Fragmento del texto

· · · · · · ·

Para Izquierda Republicana, el partido de Azaña, «el hecho monstruoso de entregar el Gobierno de la República a sus enemigos era una traición y el partido rompía toda solidaridad con las instituciones del régimen y afirmaba su decisión de acudir a todos los medios para defender la República». La Revolución de Asturias, un auténtico golpe subversivo, fue la consecuencia de este ambiente.

En problema es que los fundadores del régimen no aceptaron la convivencia con la derecha conservadora, ya se tratase de la CEDA, Renovación española o los agrarios. El mismo Alcalá Zamora desconfió permanentemente de los dirigentes democristianos, sin darse cuenta de que ningún gobierno, por progresista que se considere, puede despreciar sistemáticamente a la mayoría. Tenía razón Gil Robles, que nunca pudo ser calificado de fascista, cuando (en sesión de Cortes) señalaba: «Desengañaos, Sres. Diputados; una masa considerable de la opinión española que, por lo menos, es la mitad de la Nación, no se resigna implacablemente a desaparecer; yo os lo aseguro».

· · · · · · ·

Material proporcionado
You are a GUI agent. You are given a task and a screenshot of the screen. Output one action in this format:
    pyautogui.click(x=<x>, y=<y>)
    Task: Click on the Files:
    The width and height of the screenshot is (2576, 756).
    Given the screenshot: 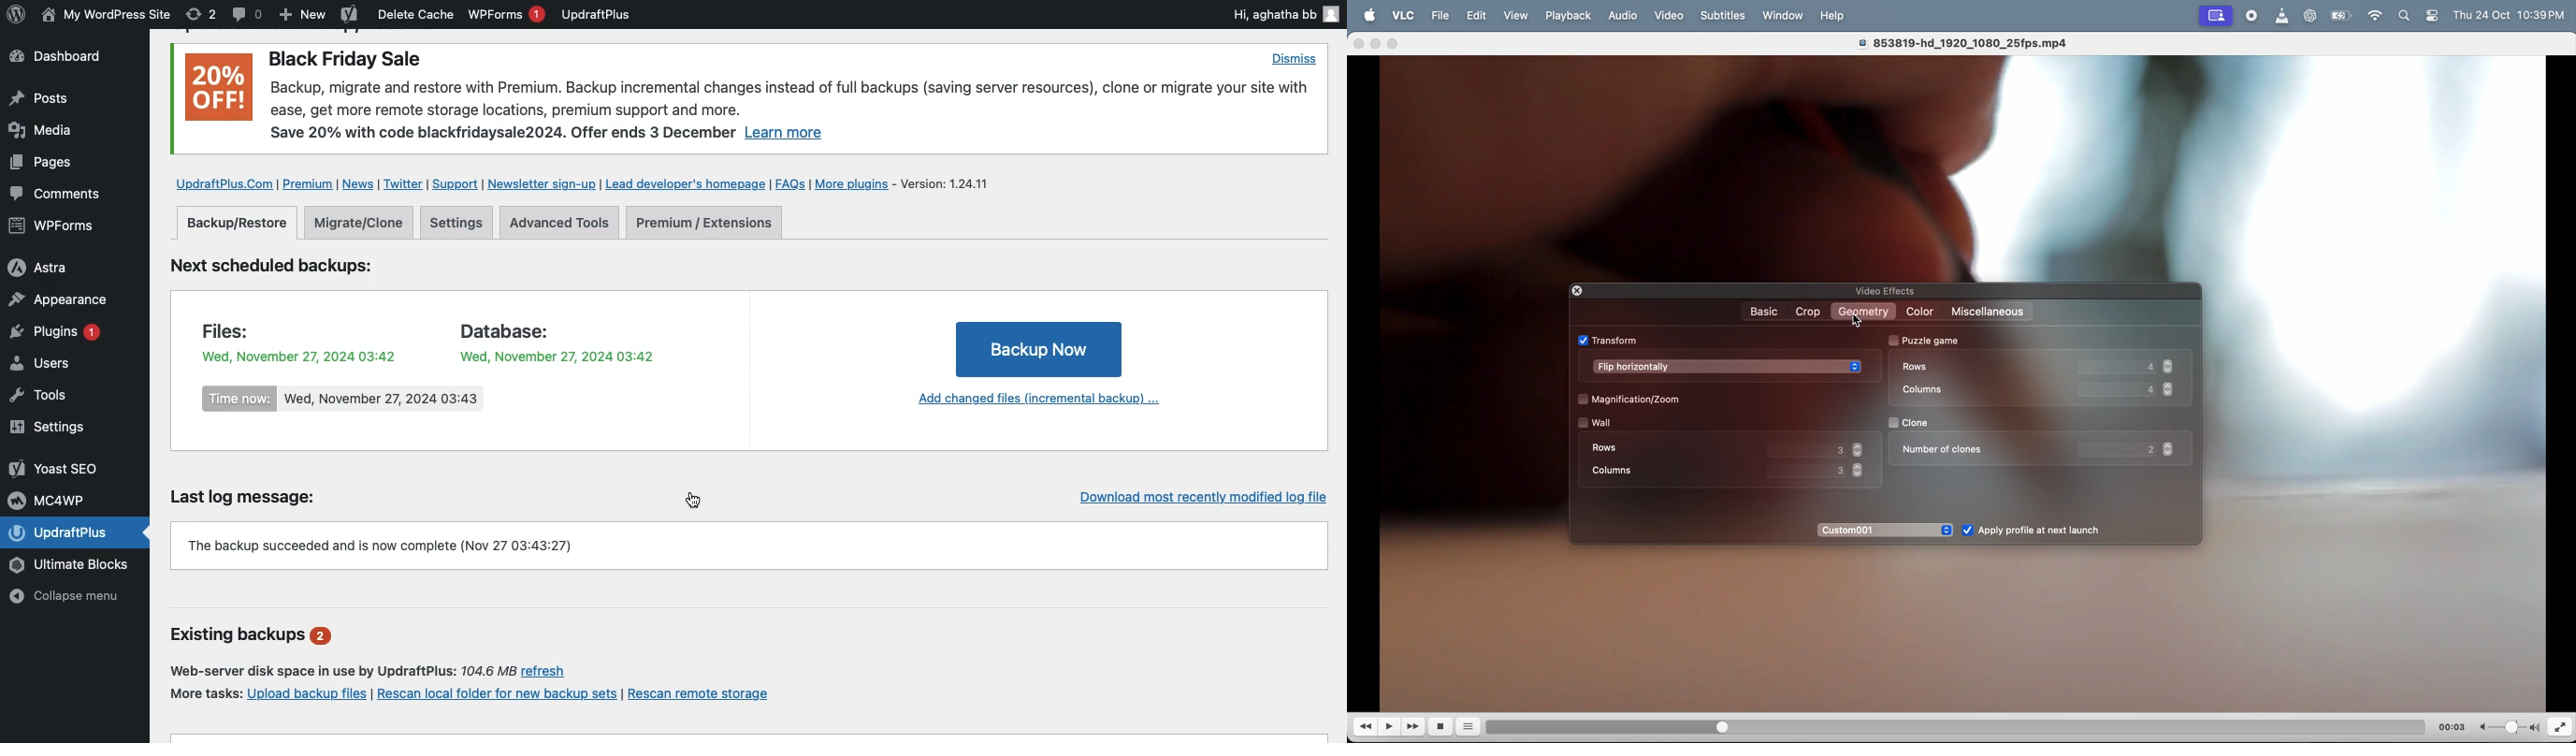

· · · · · · ·

Qué se pide
Vuelve a escribir completo y sin cambios el fragmento sobre la República y la derecha conservadora. Los ítems no guardan relación con el fragmento.

Solución propuesta
Para Izquierda Republicana, el partido de Azaña, «el hecho monstruoso de entregar el Gobierno de la República a sus enemigos era una traición y el partido rompía toda solidaridad con las instituciones del régimen y afirmaba su decisión de acudir a todos los medios para defender la República». La Revolución de Asturias, un auténtico golpe subversivo, fue la consecuencia de este ambiente.

En problema es que los fundadores del régimen no aceptaron la convivencia con la derecha conservadora, ya se tratase de la CEDA, Renovación española o los agrarios. El mismo Alcalá Zamora desconfió permanentemente de los dirigentes democristianos, sin darse cuenta de que ningún gobierno, por progresista que se considere, puede despreciar sistemáticamente a la mayoría. Tenía razón Gil Robles, que nunca pudo ser calificado de fascista, cuando (en sesión de Cortes) señalaba: «Desengañaos, Sres. Diputados; una masa considerable de la opinión española que, por lo menos, es la mitad de la Nación, no se resigna implacablemente a desaparecer; yo os lo aseguro».